Firstpost, May 1, 2013

China and India both insist they share a border sanctified by centuries of custom-but their troops are facing off on some of the most brutal terrain in the world, unable to agree on it. The problem is simple. The two countries' claims rest on agreements arrived at by local rulers hundreds of years ago, when the only places in the Himalaya that mattered were the passes across the inner Himalayas-used by seasonal trading caravans that provided valuable taxes to local rulers. No one knew, or cared, where the line ran through the high mountains.

Elsewhere in the world, countries are fighting for territories with oil, gas or minerals.
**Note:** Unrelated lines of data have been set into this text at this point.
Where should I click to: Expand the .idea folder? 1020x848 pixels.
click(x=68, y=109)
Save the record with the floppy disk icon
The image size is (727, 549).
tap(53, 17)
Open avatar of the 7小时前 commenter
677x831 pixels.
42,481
In this case, they're geo-strategic: China needs Ladakh's Aksai Chin area to link Tibet to Xinjiang, and India fears losing Arunachal Pradesh would make its entire North-East vulnerable.

Many experts say the two great Asian powers will eventually have to do a swap-in essence, that India will have to sacrifice its claims to Aksai Chin in Ladakh for China acknowledging Indian sovreignity over Arunachal Pradesh. Both sides have been engaged in talks that have skirted around this issue, but neither seems keen on expending political capital on such a deal.

In part, that's because the debate over the border is clouded by political grandstanding, and publics sometimes ill-informed about what the border dispute is actually about.